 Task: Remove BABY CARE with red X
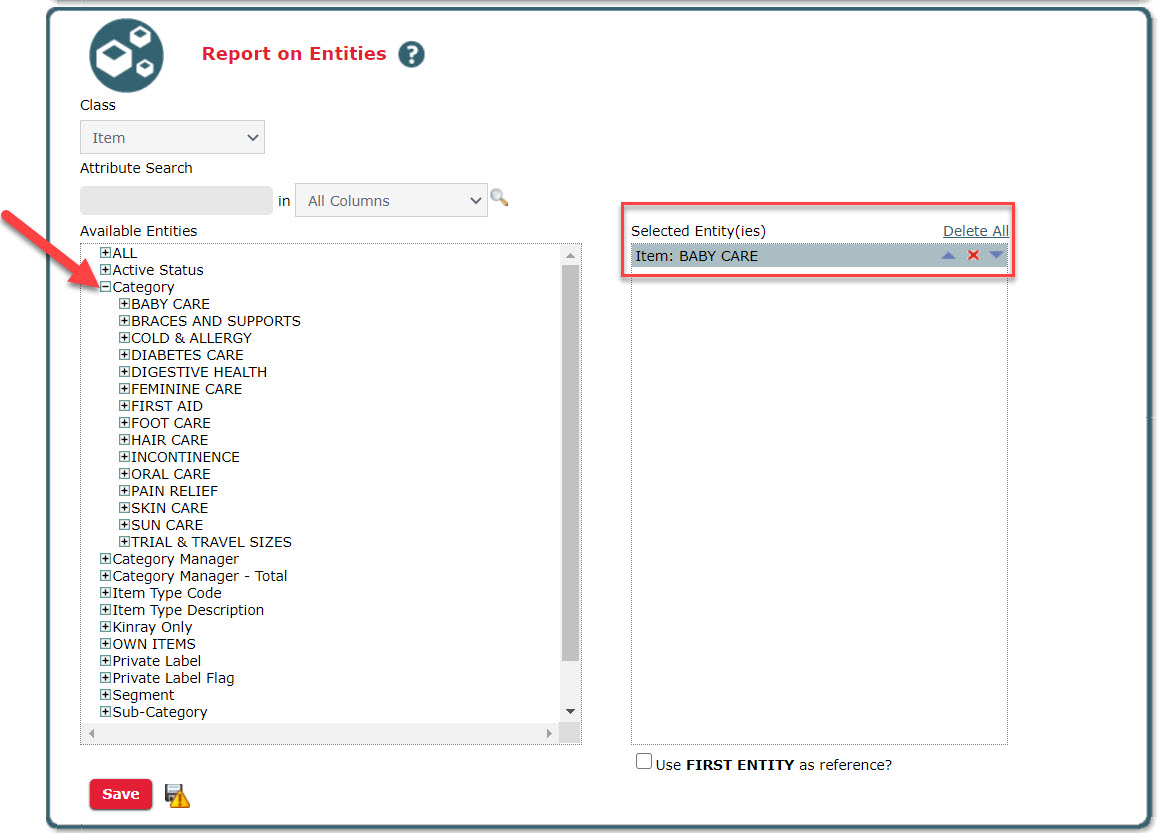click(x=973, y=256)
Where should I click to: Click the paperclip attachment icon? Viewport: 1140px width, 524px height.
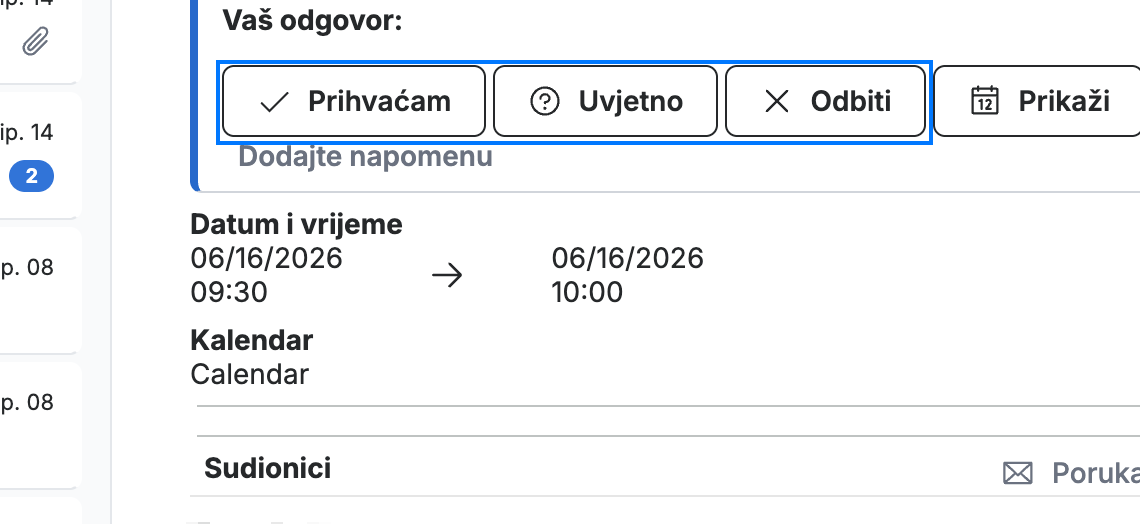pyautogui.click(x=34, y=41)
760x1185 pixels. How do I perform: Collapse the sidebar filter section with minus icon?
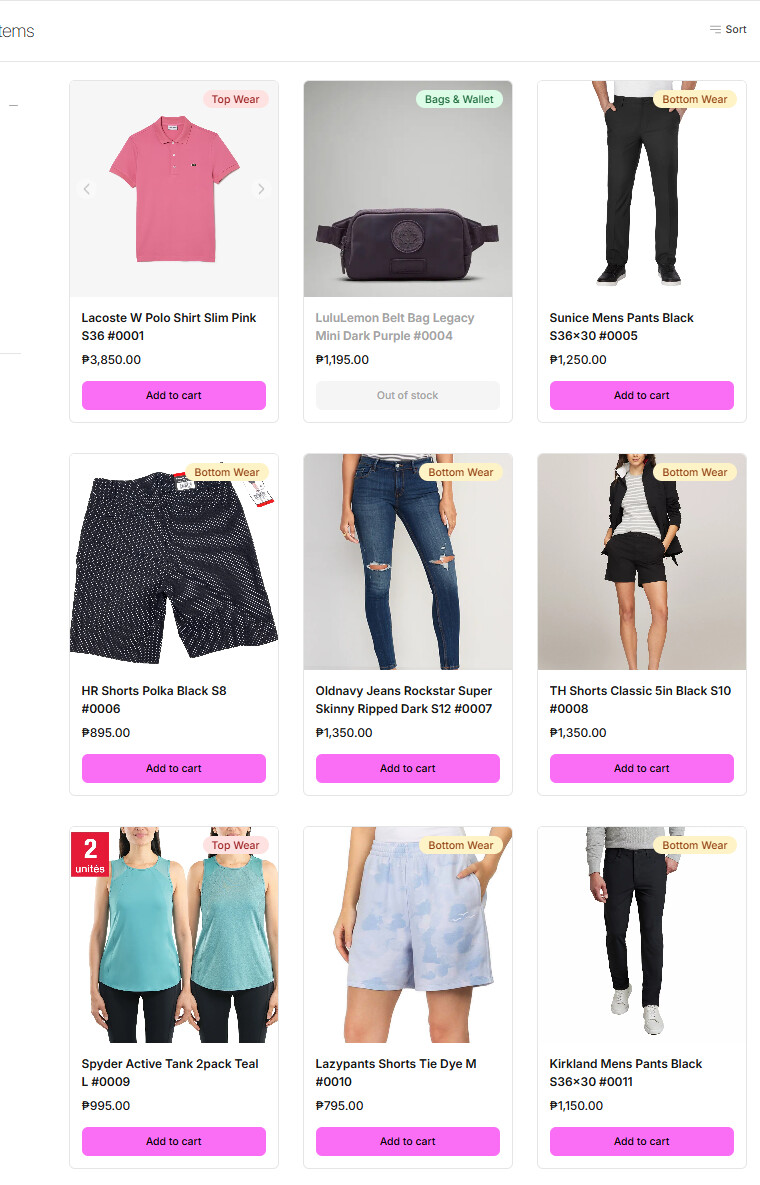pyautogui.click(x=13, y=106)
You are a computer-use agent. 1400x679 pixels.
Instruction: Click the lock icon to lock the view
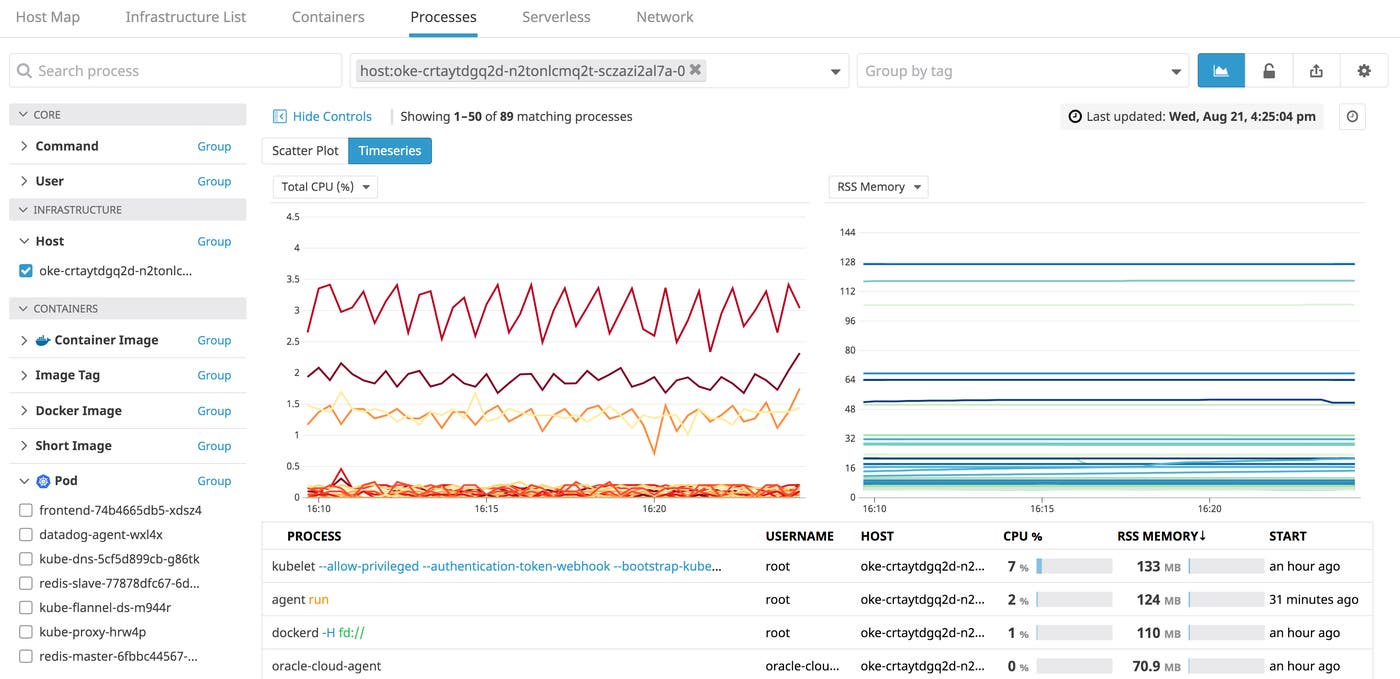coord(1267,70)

____________

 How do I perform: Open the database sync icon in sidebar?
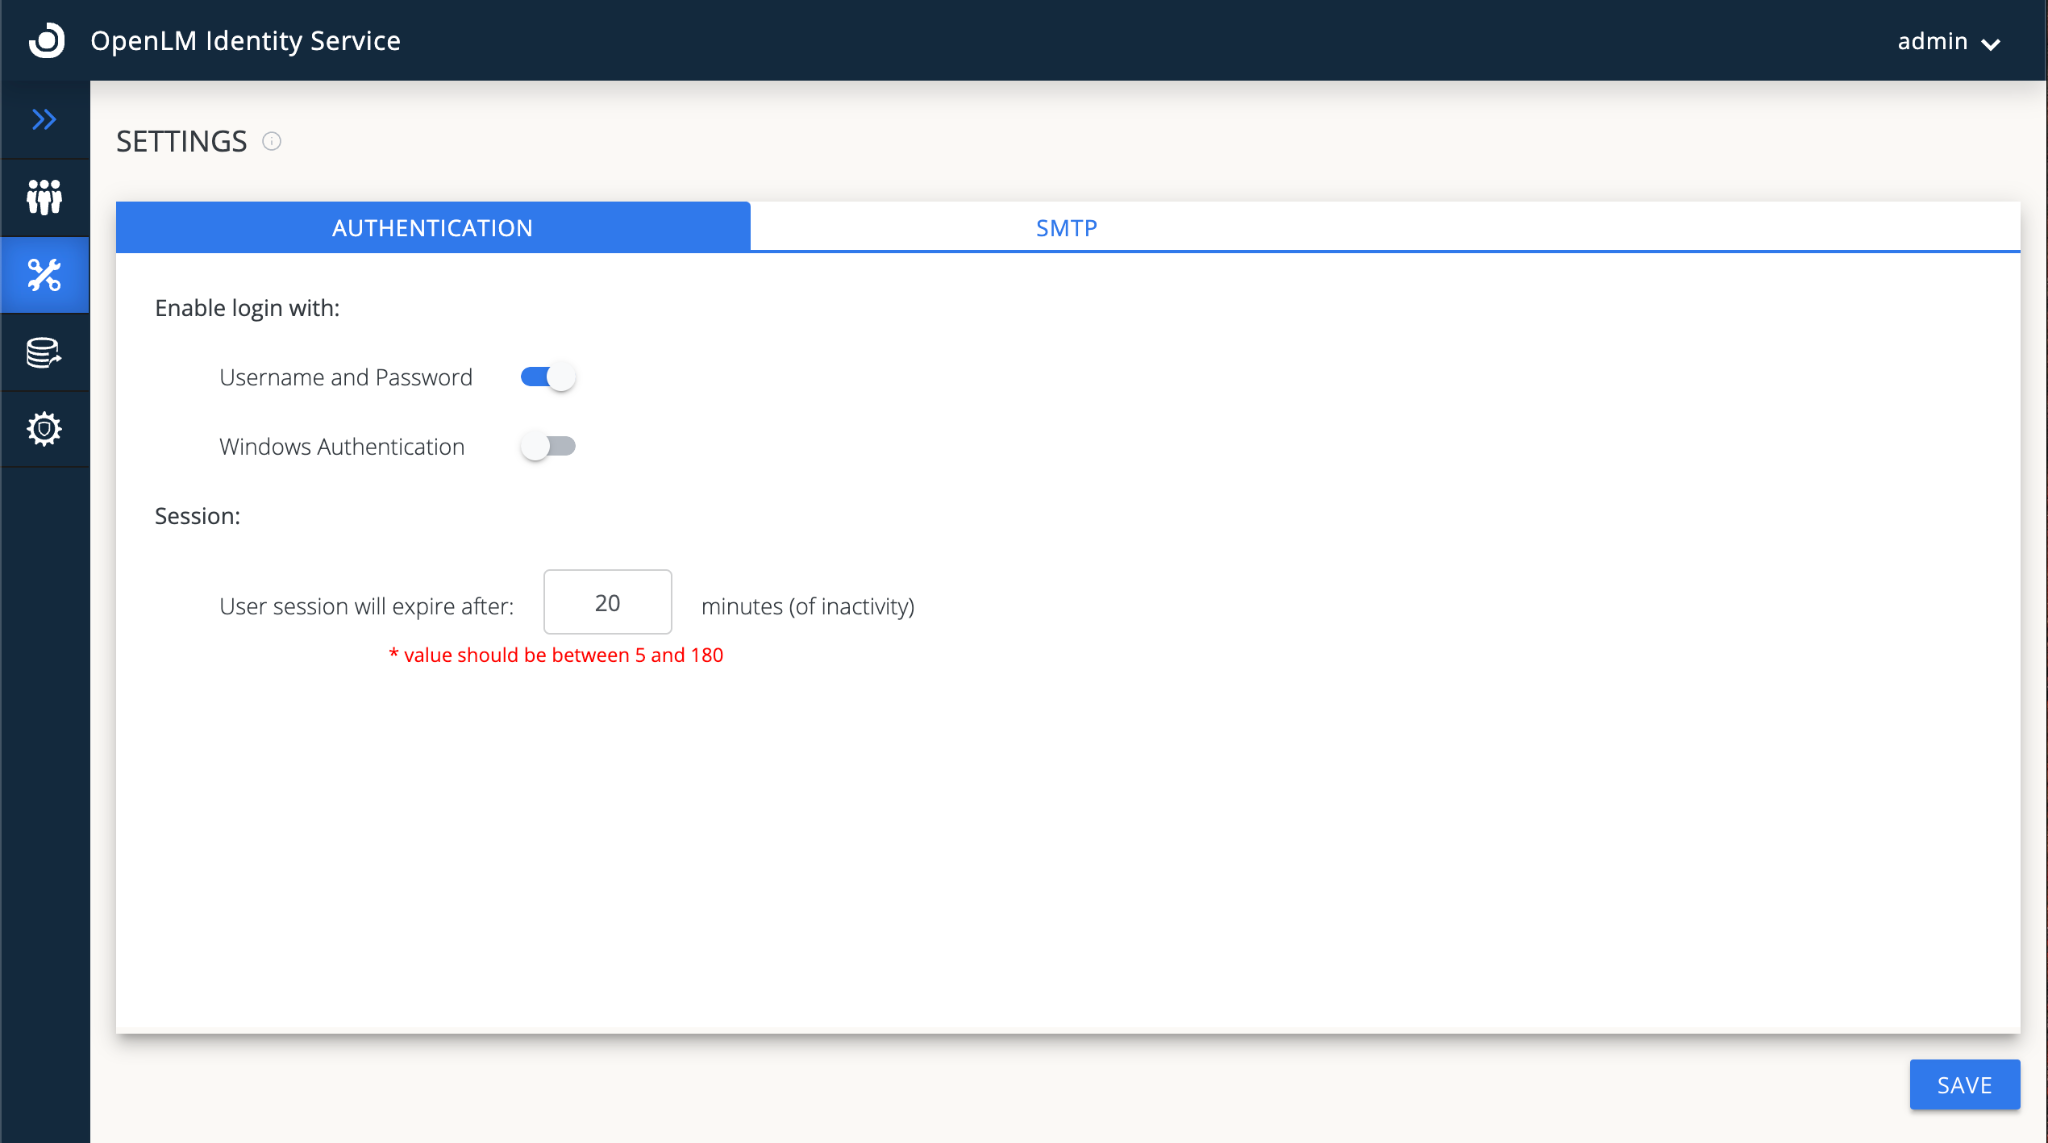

____________

Reproduce the records from the line containing "Task: Remove BABY CARE with red X" through the line containing "coord(1267,70)", substituting "px" for "pixels" and changing nothing else. Omit the pictures.

SOLUTION FOR THIS TASK
 Task: Remove BABY CARE with red X
click(x=973, y=256)
Where should I click to: Click the paperclip attachment icon? Viewport: 1140px width, 524px height.
pyautogui.click(x=34, y=41)
760x1185 px. How do I perform: Collapse the sidebar filter section with minus icon?
pyautogui.click(x=13, y=106)
You are a computer-use agent. 1400x679 px.
Instruction: Click the lock icon to lock the view
coord(1267,70)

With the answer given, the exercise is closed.